▶ **Entries provided**:
=====

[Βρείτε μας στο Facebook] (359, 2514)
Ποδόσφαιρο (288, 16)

=====

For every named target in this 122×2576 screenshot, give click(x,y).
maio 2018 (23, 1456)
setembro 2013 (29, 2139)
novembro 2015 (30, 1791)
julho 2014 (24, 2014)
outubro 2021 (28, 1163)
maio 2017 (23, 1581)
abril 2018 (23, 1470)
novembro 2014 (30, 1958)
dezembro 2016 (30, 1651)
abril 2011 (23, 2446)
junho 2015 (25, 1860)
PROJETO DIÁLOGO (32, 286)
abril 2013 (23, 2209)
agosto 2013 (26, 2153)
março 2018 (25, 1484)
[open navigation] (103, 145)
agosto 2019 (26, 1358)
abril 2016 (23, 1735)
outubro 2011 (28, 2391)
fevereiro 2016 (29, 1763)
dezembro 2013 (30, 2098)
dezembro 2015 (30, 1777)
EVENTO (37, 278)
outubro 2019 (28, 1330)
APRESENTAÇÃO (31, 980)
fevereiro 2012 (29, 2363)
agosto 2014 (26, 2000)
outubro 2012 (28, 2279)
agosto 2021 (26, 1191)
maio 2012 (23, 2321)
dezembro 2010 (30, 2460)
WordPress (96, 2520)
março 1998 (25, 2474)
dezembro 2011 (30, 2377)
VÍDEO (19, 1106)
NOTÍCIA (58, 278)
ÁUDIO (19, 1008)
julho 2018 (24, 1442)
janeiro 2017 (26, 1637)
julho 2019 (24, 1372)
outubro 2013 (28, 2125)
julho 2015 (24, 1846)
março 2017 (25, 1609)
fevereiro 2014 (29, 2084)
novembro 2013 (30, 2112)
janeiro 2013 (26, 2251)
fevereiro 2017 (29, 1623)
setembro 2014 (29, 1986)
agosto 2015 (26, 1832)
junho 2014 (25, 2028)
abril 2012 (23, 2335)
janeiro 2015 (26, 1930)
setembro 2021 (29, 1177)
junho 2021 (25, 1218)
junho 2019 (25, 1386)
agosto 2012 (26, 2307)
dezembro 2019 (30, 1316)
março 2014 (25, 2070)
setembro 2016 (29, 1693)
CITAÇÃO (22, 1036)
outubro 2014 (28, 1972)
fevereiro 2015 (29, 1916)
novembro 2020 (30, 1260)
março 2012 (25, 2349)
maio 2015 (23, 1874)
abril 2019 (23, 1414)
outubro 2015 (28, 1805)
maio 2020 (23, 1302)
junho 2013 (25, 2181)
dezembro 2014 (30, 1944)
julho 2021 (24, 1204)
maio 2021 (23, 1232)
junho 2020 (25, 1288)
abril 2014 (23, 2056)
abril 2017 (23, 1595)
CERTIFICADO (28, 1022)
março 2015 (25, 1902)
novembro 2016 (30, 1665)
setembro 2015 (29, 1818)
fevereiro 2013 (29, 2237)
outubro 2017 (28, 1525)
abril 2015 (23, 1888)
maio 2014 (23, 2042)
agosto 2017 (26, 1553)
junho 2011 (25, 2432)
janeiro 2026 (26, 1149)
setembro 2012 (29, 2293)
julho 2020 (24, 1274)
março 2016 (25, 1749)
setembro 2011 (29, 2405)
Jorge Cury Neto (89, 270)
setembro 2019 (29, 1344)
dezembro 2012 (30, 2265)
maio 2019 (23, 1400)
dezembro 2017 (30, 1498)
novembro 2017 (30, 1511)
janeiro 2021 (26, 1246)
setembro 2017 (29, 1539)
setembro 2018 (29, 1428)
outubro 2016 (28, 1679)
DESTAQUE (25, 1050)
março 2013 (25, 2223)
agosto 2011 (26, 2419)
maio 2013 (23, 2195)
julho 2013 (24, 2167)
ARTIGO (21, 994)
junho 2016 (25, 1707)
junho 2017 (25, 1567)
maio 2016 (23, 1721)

=====

▶ **What you are asked to do**: Please state how many lines in the listing contain the string "março", and give nothing besides that number.

▶ **Output of the exercise**: 8